▶ EXERCISE BRIEF
Report every line of the entries that contains the word "progress".
*** Opening of INFORMATION SUPPLIED ***
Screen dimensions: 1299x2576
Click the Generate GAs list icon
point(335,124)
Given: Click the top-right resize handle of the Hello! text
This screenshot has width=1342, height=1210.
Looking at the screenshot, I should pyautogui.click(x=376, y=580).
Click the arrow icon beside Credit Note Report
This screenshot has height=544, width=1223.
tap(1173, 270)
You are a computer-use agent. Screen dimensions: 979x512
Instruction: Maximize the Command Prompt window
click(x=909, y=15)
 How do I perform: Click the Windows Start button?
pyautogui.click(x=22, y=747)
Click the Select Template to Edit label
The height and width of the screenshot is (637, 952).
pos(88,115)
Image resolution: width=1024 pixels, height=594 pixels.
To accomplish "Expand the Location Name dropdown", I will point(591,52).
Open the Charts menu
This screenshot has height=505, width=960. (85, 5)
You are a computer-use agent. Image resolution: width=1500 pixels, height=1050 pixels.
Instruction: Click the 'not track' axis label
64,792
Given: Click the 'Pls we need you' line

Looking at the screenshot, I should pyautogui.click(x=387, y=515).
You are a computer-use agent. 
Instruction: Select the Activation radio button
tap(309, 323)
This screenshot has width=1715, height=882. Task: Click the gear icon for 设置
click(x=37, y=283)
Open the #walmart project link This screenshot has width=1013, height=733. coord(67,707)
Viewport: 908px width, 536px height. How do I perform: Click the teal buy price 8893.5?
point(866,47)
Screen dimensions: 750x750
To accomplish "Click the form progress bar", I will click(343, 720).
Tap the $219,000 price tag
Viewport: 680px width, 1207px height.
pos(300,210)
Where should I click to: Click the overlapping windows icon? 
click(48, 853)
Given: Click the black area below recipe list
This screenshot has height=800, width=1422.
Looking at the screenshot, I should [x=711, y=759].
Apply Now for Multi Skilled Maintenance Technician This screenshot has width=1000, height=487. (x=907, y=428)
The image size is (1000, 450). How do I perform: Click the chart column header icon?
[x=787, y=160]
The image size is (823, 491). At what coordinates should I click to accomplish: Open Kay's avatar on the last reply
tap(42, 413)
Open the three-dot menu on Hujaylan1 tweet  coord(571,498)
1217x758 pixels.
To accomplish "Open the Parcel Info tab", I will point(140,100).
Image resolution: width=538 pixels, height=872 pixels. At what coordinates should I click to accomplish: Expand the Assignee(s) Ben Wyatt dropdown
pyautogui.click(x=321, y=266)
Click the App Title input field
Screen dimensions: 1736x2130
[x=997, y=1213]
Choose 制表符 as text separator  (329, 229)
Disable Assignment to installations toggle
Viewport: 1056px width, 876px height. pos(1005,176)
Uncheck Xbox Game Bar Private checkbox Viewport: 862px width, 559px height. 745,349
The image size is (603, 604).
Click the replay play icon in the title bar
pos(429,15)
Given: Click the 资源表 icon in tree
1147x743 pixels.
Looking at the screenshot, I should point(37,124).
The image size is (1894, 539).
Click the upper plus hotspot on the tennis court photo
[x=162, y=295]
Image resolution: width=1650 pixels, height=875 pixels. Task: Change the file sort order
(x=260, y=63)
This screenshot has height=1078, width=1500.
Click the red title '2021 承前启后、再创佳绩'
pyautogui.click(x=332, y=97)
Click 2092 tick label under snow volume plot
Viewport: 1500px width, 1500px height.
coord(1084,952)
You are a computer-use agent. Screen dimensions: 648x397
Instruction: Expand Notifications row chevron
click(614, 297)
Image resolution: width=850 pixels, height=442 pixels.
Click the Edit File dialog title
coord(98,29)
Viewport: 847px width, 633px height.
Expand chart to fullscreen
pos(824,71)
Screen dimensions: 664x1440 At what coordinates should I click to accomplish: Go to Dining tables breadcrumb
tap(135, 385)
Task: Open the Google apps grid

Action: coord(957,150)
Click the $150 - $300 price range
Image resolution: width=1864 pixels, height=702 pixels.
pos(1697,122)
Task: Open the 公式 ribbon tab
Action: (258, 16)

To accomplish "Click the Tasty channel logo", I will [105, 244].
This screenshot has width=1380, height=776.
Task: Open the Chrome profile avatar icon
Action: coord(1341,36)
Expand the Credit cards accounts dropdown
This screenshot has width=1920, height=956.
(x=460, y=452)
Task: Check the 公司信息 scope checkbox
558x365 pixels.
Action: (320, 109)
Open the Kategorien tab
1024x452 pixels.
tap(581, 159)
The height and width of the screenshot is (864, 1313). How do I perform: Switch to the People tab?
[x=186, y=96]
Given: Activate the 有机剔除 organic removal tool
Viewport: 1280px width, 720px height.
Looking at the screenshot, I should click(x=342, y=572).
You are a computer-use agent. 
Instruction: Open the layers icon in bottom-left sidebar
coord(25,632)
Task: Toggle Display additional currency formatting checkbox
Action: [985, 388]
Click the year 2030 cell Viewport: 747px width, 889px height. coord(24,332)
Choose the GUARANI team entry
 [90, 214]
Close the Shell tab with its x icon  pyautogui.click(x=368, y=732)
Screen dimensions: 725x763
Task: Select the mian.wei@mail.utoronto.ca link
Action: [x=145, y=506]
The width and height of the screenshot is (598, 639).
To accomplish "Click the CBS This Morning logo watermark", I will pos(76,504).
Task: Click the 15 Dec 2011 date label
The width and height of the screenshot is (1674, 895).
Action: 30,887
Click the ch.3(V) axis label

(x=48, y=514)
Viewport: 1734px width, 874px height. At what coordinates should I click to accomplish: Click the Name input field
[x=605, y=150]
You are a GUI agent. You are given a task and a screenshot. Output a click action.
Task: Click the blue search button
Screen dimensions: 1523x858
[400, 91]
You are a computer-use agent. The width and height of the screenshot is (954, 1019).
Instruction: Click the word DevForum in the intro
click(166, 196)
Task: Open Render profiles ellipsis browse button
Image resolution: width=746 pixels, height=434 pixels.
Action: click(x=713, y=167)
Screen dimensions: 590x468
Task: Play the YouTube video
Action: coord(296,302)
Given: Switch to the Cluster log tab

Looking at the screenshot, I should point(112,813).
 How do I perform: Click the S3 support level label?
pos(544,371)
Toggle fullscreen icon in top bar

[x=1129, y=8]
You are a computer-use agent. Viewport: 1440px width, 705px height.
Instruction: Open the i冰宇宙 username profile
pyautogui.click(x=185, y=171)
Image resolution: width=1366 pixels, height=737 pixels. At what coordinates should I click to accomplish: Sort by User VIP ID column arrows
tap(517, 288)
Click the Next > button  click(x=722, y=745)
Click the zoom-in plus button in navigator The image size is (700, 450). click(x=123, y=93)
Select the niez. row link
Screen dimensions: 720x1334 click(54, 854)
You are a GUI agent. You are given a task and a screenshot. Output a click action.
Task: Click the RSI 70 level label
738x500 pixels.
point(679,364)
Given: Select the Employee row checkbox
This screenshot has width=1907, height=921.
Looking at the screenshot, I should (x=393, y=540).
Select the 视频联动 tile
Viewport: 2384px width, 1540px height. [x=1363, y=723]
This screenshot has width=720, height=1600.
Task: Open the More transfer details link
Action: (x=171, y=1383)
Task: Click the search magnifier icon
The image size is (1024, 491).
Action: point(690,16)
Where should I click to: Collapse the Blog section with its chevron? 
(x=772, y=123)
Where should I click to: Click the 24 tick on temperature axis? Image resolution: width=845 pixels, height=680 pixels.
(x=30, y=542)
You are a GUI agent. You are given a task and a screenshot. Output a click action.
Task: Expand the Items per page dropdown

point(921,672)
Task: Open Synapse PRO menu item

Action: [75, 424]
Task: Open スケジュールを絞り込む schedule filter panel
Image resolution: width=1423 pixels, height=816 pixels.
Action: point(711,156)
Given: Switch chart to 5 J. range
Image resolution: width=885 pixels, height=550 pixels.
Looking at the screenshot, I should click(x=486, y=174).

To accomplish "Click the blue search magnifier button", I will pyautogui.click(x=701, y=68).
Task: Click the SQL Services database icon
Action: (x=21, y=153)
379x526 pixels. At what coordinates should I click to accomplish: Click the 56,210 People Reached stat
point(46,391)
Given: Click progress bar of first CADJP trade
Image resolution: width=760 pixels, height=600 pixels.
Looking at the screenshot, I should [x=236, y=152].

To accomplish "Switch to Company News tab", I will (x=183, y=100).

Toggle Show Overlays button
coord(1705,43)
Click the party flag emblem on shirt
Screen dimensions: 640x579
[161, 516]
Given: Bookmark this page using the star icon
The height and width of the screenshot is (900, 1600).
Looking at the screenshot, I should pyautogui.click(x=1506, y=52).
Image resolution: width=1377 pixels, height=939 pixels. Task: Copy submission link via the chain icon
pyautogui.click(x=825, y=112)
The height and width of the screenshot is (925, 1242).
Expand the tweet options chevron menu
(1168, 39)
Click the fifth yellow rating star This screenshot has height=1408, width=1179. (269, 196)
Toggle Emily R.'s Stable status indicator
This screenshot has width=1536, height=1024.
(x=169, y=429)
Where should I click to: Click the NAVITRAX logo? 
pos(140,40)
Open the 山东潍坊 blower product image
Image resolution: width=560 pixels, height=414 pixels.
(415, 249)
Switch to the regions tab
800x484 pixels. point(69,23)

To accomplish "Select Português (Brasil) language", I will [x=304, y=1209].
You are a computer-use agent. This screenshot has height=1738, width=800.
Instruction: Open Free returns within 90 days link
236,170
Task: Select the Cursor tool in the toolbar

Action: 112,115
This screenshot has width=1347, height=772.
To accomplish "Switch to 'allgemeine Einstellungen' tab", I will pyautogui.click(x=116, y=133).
*** Close of INFORMATION SUPPLIED ***
▶ EXPECTED ANSWER
To accomplish "Click the form progress bar", I will click(343, 720).
Given: Click progress bar of first CADJP trade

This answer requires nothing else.